**Provided passage:**
<<<<
Director Ron Frank uses archival interviews, Gene Wilder reading from his autobiography, and interviews with producers, a couple of co-stars and Mel Brooks to recreate the Milwaukee native’s comical career, focusing on the key collaborations which became the films Wilder is rememembered for.

But it’s never much more than a surface gloss of the man’s life, a quick-and-dirty doc of the sort A& E perfected with its “Biography” series and Biography Channel — superficial, ignoring anything resembling an edge, never letting us know the guy, who died in 2016 at age 83.

There are glimpses of the benchmark moments in the acting career, a telling anecdote Wilder repeated about a doctor telling him to “never argue” with his sickly mother, but to make her laugh, a brief overview of his ill-fated marriage to Gilda Radner, and moving recollections of his final days via his widow, Karen Boyer.

We get a step-by-step genesis of “Young Frankenstein,” and a year-by-year account of how long it took Brooks to get “Springtime for Hitler,” aka “The Producers,” into production, with his wife’s Broadway co-star in “Mother Courage and Her Children” set to launch his screen career as co-star.
>>>>
**Entries supplied:**
<<<<
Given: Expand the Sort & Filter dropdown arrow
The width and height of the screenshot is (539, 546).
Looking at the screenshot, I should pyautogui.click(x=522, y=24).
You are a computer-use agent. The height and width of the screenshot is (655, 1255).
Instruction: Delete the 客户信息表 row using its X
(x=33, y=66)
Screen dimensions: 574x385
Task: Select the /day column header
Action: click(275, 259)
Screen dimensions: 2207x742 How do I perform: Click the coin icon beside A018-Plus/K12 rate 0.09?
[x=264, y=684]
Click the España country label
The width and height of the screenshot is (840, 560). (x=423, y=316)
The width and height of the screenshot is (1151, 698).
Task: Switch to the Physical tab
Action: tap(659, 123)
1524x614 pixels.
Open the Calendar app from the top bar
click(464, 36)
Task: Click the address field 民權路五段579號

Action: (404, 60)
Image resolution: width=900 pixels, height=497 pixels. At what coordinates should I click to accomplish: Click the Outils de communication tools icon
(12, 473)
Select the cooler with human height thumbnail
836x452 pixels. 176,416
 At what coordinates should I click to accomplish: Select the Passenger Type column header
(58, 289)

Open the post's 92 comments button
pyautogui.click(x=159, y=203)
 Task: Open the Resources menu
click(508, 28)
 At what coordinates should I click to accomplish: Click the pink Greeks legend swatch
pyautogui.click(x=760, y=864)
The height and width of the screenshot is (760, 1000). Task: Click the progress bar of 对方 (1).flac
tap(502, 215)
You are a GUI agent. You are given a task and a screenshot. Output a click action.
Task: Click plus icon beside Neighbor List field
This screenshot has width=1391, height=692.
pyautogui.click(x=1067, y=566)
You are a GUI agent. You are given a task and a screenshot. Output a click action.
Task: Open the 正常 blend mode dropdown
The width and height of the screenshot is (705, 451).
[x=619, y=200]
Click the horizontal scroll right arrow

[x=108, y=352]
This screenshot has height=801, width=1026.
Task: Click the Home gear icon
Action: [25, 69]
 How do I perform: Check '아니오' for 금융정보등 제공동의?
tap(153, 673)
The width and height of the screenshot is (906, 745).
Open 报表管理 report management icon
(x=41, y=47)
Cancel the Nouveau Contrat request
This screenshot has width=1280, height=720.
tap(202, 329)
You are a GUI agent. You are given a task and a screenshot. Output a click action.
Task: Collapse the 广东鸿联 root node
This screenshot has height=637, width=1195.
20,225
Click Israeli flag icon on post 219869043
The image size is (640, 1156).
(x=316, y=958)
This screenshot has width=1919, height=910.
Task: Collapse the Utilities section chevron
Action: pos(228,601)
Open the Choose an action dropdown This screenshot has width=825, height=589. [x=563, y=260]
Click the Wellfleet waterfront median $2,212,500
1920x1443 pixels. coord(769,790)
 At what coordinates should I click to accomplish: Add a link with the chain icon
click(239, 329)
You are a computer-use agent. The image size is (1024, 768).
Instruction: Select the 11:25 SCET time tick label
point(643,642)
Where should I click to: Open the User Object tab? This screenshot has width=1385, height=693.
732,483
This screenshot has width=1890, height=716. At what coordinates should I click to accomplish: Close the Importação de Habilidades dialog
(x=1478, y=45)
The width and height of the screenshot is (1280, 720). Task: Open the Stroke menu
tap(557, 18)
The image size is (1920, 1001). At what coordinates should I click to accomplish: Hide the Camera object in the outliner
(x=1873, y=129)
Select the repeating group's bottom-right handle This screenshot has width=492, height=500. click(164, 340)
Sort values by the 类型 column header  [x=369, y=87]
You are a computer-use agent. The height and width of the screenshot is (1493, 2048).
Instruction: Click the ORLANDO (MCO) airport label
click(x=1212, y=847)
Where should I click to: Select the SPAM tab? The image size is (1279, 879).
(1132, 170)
>>>>
**Activity:** List every person the documentary review names.

**Your solution:** Ron Frank, Gene Wilder, Mel Brooks, Gilda Radner, Karen Boyer